Umfrage: Vertrauen in die Cloud wächst

Einer Umfrage zufolge vertrauen Unternehmen der Cloud verstärkt unternehmenskritische Daten und Anwendungen an, kaum noch jemand hält das für zu riskant – vor einem Jahr sah das noch komplett anders aus.

Stattliche 50 Prozent der Unternehmen aus der 2012er Umfrage »Future of Cloud Computing«, die der Risikokapitalgeber North Bridge jährlich durchführt, sind der Meinung, dass die Cloud mittlerweile für unternehmenskritische Anwendungen bereit ist. Damit ist das Vertrauen in die Sicherheit und Zuverlässigkeit deutlich gestiegen, denn vor einem Jahr sahen das nur 13 Prozent so. Damals hielten zehn Prozent unternehmenskritische Anwendungen in der Cloud für zu riskant, heute sind es nur noch 3 Prozent.

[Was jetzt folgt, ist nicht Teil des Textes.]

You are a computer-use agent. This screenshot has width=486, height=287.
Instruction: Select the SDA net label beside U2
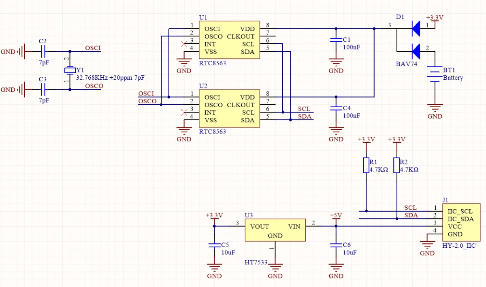click(x=304, y=117)
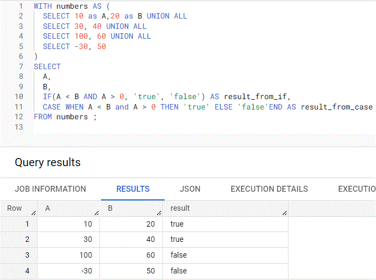Click the resize handle in column A header
This screenshot has width=376, height=280.
[96, 213]
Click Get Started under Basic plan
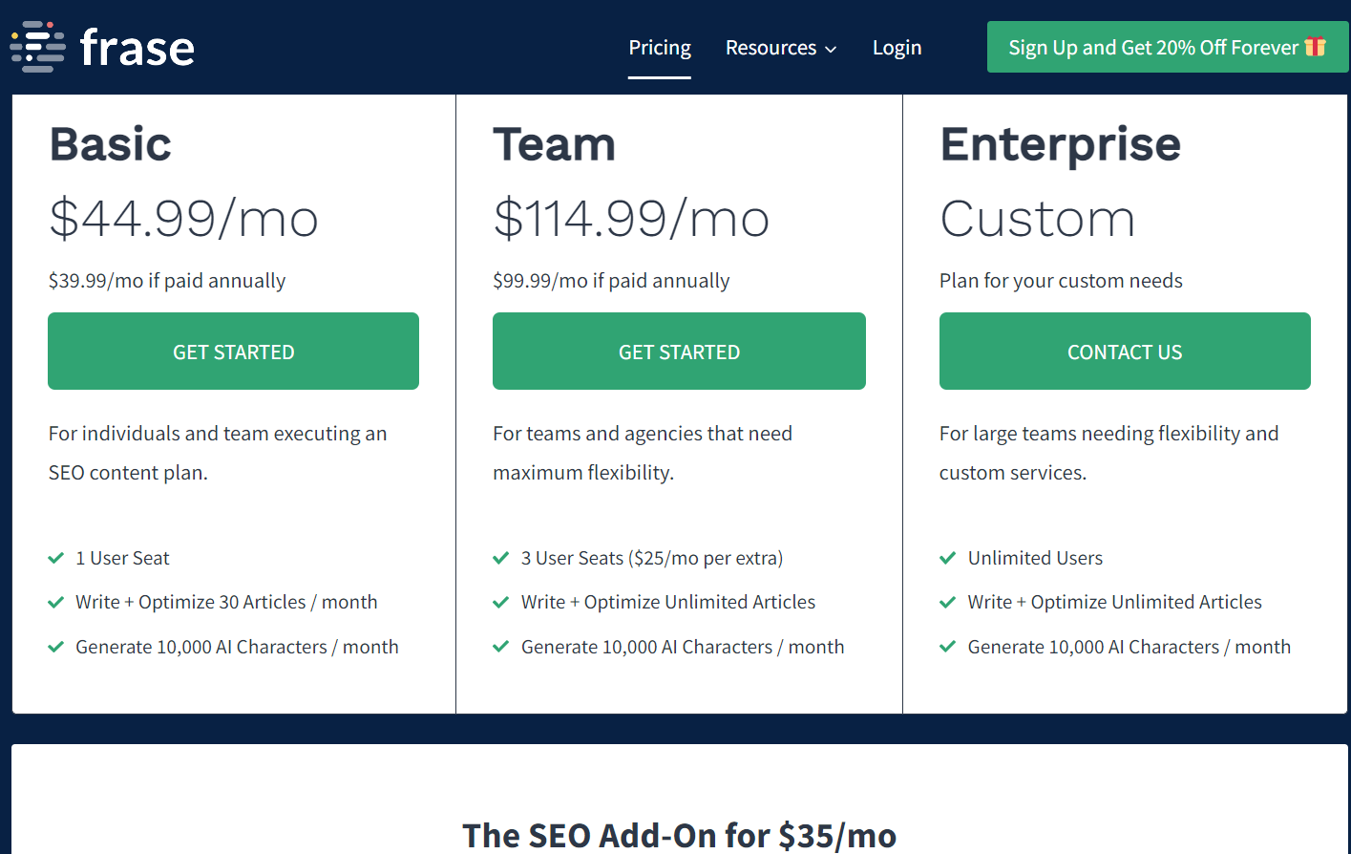The image size is (1351, 854). pyautogui.click(x=233, y=352)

Der Anteil derer, die angaben, die Cloud-Lösungen müssten noch reifen, um für unternehmenskritische Anwendungen zu taugen, sank von 26 auf 12 Prozent. Nur noch 34 statt wie im letzten Jahr 40 Prozent meinten, es seien noch Tests und Herumexperimentieren nötig.

Wichtigste Gründe für den Einsatz von Cloud-Lösungen bleiben Skalierbarkeit (57%), Business Agility (54%) und die gut planbaren Kosten. Auf der Contra-Seite stehen weiter Sicherheitsbedenken (55%), Compliance-Vorschriften (33%) und die Angst vor dem Vendor-Lock-in (32%).

Am häufigsten werden Cloud-Lösungen derzeit noch für Backup und Archivierung genutzt (43%), aber auch in den Bereichen Business Continuity (25%) und Collaboration (22%) ist die Cloud mittlerweile etabliert. 19 Prozent nutzen die Cloud bereits für die Verarbeitung von Big Data – hier sieht man bei North Bridge ein riesiges Wachstumspotenzial.